## Data
+++++

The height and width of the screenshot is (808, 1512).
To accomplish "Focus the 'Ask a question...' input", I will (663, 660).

+++++

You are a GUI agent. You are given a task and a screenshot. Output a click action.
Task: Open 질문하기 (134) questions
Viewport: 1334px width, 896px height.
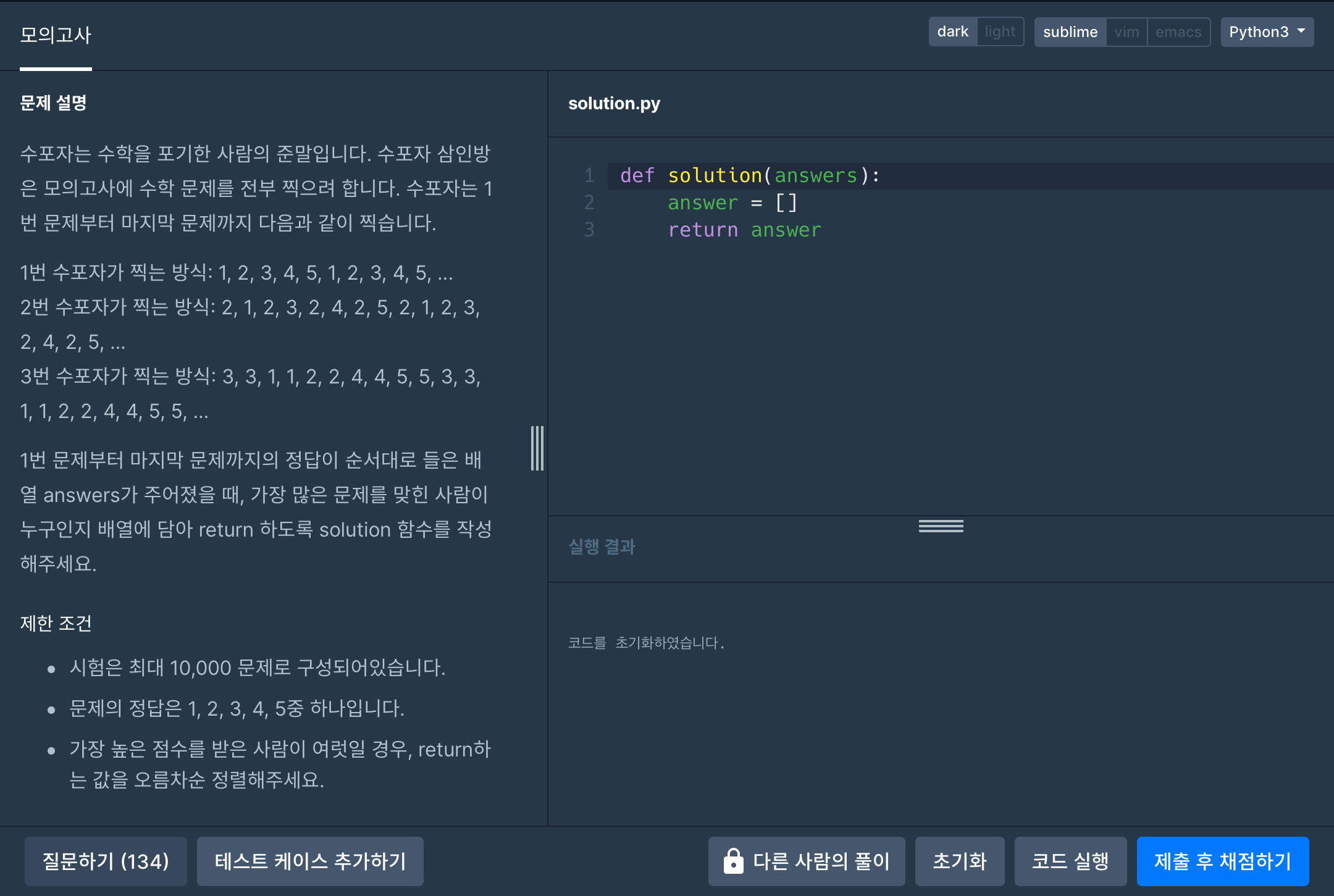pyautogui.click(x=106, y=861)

+++++

## What is expected
Looking at the material above, state the number of lines that contain the word "screenshot". Give nothing but that number.

## Output for this exercise
2